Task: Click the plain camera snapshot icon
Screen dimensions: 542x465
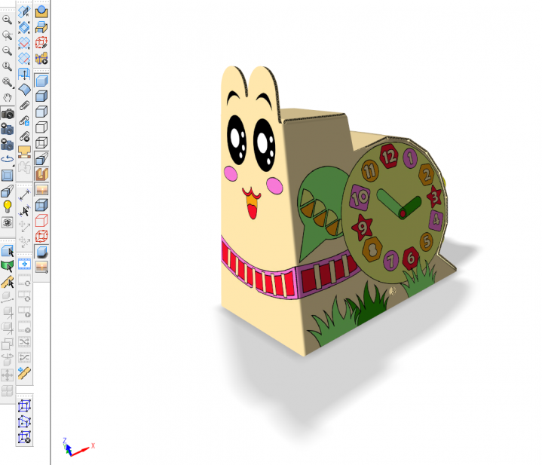Action: tap(8, 113)
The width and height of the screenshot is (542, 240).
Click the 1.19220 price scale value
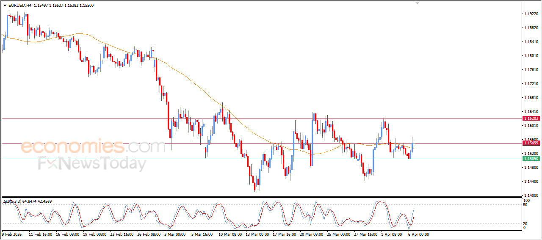[x=531, y=14]
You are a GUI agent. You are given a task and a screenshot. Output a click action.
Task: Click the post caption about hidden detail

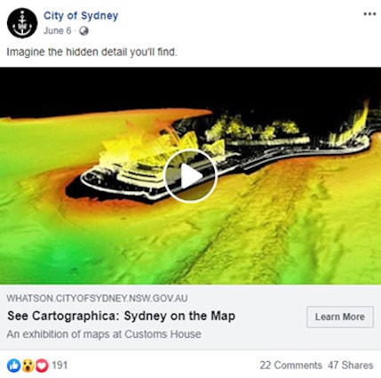tap(91, 52)
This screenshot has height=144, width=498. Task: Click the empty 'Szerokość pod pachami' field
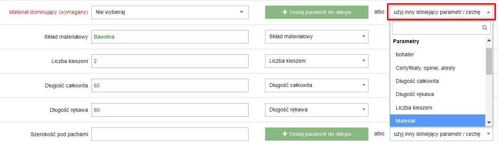click(x=170, y=134)
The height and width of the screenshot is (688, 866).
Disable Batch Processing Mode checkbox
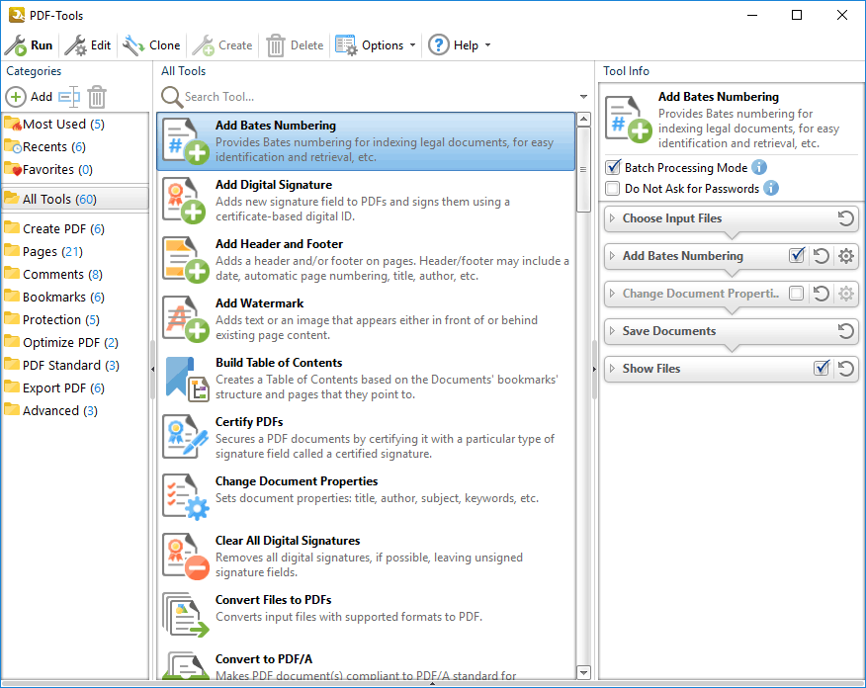coord(614,167)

**TASK ITEM**: With pictures excluded, the lines running from the one containing "You are a GUI" through the last line of the records above are to be restated exactly and in full.

**RESPONSE FOR THIS EXERCISE**:
You are a GUI agent. You are given a task and a screenshot. Output a click action.
Task: Click the post caption about hidden detail

tap(91, 52)
This screenshot has height=144, width=498. Task: Click the empty 'Szerokość pod pachami' field
click(x=170, y=134)
The height and width of the screenshot is (688, 866).
Disable Batch Processing Mode checkbox
coord(614,167)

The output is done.